I ate a repeat of last night’s dinner for lunch. I was so looking forward to it. It was the creamy millet and kale salad, and I ate it over half a potato with some hot sauce on it! Yummy! I had a cocoa beet kale cupcake for dessert. I’m glad I fueled up, because I had a busy day ahead of me! I work in retail as a make up artist, and Saturdays can test my patience. It was one person after another today that wanted make up done, and I just didn’t have the mental stamina to do it. Part of my frustration lately has to do with the fact that we’re remodeling our store right now. There is a massive wall that has been put up just a few feet away from our counter and things are squeezed really tightly together. I have no room to work and it stresses me out! Some days it’s harder to handle. Our department won’t be done until August, so I had better get used to it! I felt used and abused by the end of the day, so I was happy that Kegan also offered to pick me up. I think my mood swings can be related to hormones because…ahem, well, I’m getting close to that special time of the month…sorry.
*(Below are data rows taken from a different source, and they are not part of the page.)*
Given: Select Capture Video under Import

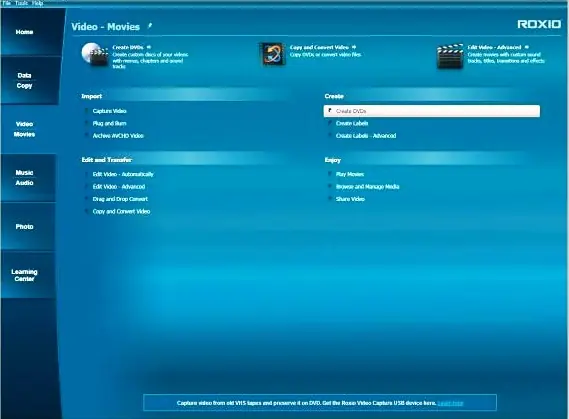Looking at the screenshot, I should point(109,111).
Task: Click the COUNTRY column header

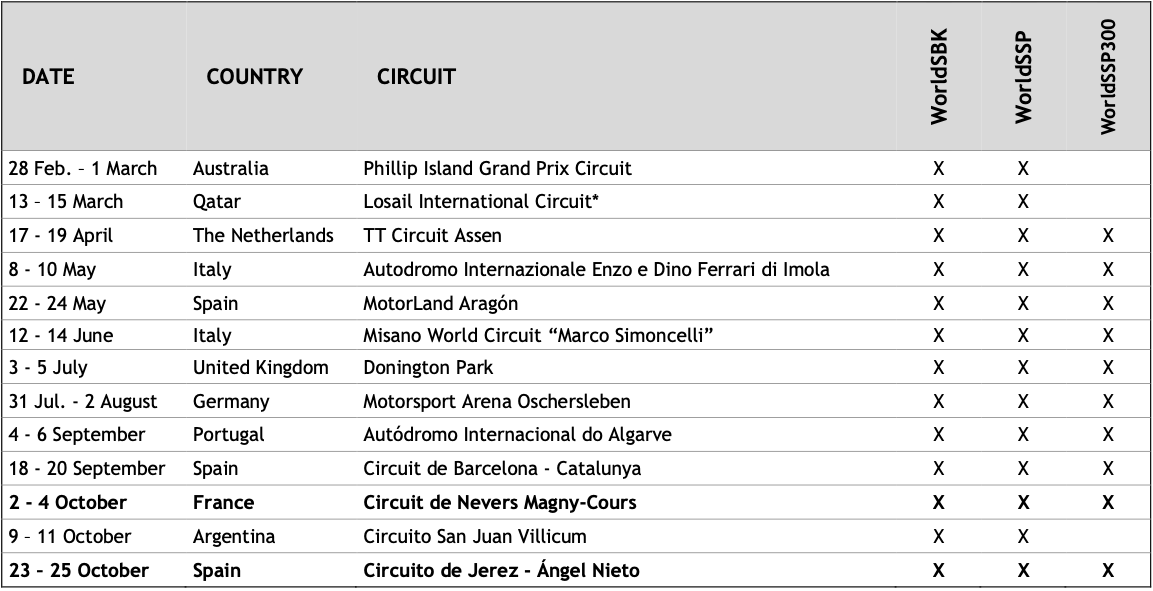Action: [x=254, y=77]
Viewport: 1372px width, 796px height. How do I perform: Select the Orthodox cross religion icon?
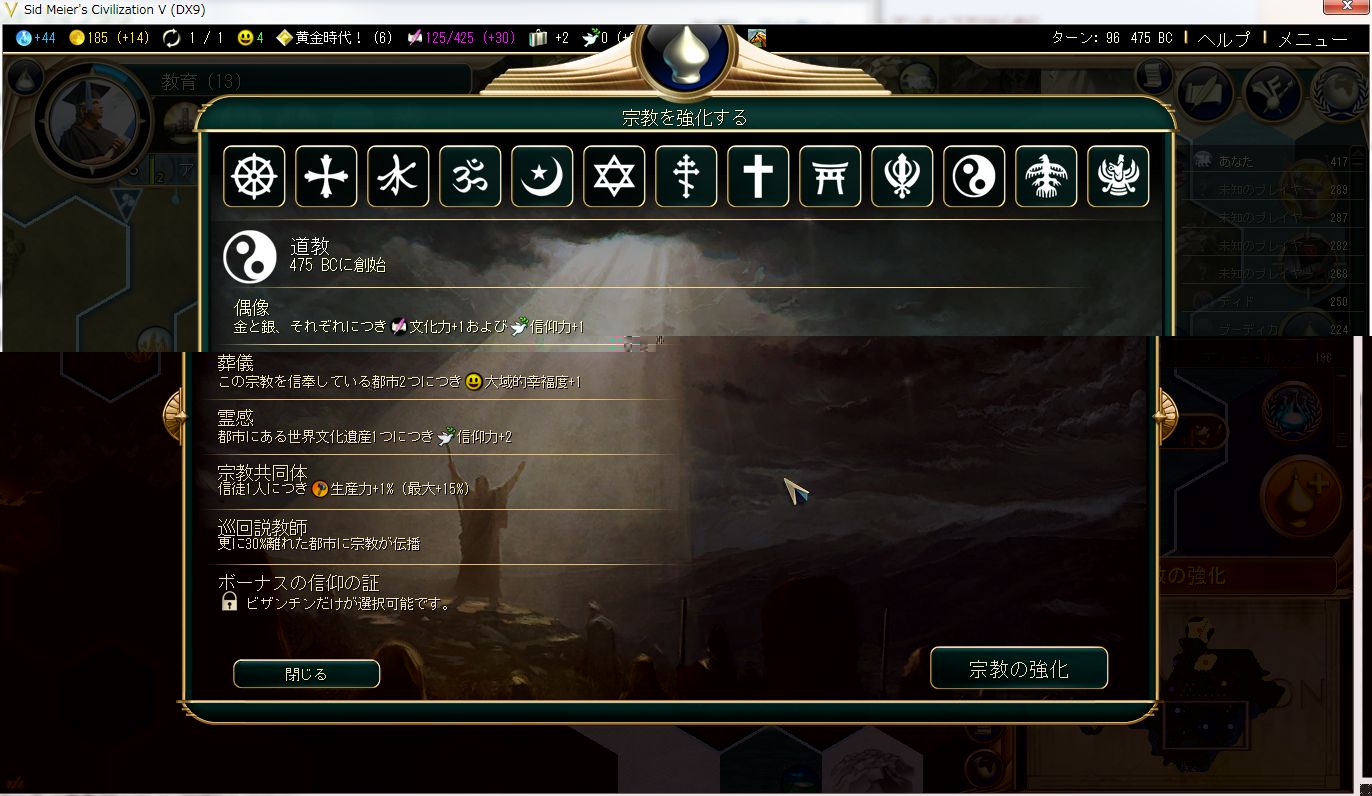[x=686, y=177]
I also feel like my appetite has been a little out of control as a result of the aforementioned situation.
I made this awesome version of pad thai for dinner:
It was intended to be prepared to debut my mung bean sprouts that I grew, and I hope I didn’t wait too long to eat them. They had little green flowers coming out of the bean part. I tasted them and they seemed fine. I sure hope I don’t die. I’m still weirded out by eating something I grew myself anyhow. I don’t exactly have a green thumb. I haven’t felt sick or anything, so we’ll see…
Back to the out of control appetite. I ate five heart cookies and another cupcake. Oh boy. I’ve got to break this post meal pattern. I’m going to try to stay out of the kitchen after dinner. It’s crazy how I can eat a whole delicious meal, but then I start foraging for sweets!
Well, this is all about self awareness, so hopefully I can learn something from it. Until tomorrow!